*** Dataset ***

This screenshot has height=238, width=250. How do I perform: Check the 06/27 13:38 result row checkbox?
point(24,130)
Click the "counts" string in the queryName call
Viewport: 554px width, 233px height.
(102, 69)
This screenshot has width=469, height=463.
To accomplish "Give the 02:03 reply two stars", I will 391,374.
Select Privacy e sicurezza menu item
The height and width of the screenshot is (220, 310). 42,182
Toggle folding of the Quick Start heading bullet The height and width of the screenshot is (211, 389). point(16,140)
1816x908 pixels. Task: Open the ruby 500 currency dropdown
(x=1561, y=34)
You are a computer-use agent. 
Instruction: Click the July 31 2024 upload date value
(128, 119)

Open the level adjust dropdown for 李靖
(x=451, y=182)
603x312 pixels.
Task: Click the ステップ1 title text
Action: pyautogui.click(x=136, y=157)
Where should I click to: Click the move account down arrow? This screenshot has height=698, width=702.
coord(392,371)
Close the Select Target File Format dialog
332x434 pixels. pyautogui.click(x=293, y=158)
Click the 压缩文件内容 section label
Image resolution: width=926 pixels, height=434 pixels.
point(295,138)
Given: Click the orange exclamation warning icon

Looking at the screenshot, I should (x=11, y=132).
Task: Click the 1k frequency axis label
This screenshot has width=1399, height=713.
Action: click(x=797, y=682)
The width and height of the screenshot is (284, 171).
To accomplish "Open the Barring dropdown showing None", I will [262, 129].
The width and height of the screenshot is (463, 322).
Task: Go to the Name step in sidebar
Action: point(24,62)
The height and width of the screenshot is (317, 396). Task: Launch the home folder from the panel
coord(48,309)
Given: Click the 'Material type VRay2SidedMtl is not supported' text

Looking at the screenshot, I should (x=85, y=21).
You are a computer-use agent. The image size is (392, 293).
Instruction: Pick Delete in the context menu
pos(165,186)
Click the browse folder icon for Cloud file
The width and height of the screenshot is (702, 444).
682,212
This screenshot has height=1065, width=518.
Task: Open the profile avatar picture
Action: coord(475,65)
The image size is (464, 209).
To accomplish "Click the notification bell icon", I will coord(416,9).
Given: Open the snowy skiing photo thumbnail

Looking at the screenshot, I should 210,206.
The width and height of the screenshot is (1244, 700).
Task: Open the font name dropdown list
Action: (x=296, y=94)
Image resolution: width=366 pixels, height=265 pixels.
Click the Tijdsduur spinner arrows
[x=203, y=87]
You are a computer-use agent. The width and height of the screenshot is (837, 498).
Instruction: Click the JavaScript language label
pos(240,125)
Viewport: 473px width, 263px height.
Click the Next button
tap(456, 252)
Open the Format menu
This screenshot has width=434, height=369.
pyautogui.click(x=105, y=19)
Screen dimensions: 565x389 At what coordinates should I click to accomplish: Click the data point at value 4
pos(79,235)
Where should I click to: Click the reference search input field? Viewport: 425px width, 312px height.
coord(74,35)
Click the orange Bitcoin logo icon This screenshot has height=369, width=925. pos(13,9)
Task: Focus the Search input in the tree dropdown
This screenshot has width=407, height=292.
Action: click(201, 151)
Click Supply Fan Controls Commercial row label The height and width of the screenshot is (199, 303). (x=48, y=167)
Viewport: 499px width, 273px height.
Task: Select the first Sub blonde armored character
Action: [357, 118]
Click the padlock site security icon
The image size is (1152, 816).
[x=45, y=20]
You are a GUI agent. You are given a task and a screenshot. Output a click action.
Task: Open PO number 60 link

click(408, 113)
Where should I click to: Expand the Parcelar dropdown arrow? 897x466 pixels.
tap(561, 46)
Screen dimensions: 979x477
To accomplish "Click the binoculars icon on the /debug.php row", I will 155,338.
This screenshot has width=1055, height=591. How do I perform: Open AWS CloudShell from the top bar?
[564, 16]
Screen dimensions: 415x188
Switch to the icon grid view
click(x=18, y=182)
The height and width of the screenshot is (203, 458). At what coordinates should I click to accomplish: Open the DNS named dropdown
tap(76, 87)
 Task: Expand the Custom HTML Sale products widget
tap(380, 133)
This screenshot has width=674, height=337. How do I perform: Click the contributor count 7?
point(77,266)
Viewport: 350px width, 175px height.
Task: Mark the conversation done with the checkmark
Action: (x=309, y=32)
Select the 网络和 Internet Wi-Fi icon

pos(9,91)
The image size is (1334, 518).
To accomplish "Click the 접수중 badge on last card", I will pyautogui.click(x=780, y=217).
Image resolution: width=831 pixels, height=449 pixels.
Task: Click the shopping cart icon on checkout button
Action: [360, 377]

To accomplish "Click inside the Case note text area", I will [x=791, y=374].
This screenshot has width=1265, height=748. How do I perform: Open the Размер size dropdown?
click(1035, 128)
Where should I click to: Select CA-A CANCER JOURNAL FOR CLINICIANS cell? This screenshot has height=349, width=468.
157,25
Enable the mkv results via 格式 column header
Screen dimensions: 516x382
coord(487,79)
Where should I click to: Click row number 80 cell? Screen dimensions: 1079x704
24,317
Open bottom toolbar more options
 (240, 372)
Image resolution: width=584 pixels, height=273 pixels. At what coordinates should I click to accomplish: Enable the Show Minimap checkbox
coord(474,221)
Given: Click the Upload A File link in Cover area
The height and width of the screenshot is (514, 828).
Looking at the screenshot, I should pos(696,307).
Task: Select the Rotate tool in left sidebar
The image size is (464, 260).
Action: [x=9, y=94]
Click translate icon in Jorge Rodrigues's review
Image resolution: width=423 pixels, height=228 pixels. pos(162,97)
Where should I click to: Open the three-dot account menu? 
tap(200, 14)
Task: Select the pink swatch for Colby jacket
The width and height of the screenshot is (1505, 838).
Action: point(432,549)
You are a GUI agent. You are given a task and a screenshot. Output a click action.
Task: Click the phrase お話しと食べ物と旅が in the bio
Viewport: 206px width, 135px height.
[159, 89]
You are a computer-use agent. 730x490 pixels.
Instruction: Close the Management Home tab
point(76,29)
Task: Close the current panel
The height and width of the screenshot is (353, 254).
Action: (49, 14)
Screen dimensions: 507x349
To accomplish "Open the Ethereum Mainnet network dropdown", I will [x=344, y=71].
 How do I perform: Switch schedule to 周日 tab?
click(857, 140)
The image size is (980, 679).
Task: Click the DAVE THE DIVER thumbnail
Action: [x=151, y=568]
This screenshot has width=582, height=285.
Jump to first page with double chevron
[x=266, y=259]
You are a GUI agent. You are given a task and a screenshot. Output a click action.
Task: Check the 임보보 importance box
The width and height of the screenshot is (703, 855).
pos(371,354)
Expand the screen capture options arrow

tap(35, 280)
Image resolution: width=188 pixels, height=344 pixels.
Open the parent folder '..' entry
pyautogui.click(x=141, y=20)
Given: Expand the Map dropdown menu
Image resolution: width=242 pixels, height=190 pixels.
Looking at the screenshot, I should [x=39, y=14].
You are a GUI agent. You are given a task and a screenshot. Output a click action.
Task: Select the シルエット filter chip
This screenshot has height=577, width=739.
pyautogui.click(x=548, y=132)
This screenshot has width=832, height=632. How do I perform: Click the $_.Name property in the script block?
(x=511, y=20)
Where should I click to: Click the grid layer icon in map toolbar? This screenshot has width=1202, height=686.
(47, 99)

***

Work order
Print only what lies in the material above starting at the line with "Close the Select Target File Format dialog" and ending at the line with "The width and height of the screenshot is (284, 171).", every line exactly as given.

Your solution
Close the Select Target File Format dialog
332x434 pixels. pyautogui.click(x=293, y=158)
Click the 压缩文件内容 section label
Image resolution: width=926 pixels, height=434 pixels.
point(295,138)
Given: Click the orange exclamation warning icon

Looking at the screenshot, I should (x=11, y=132).
Task: Click the 1k frequency axis label
This screenshot has width=1399, height=713.
Action: click(x=797, y=682)
The width and height of the screenshot is (284, 171).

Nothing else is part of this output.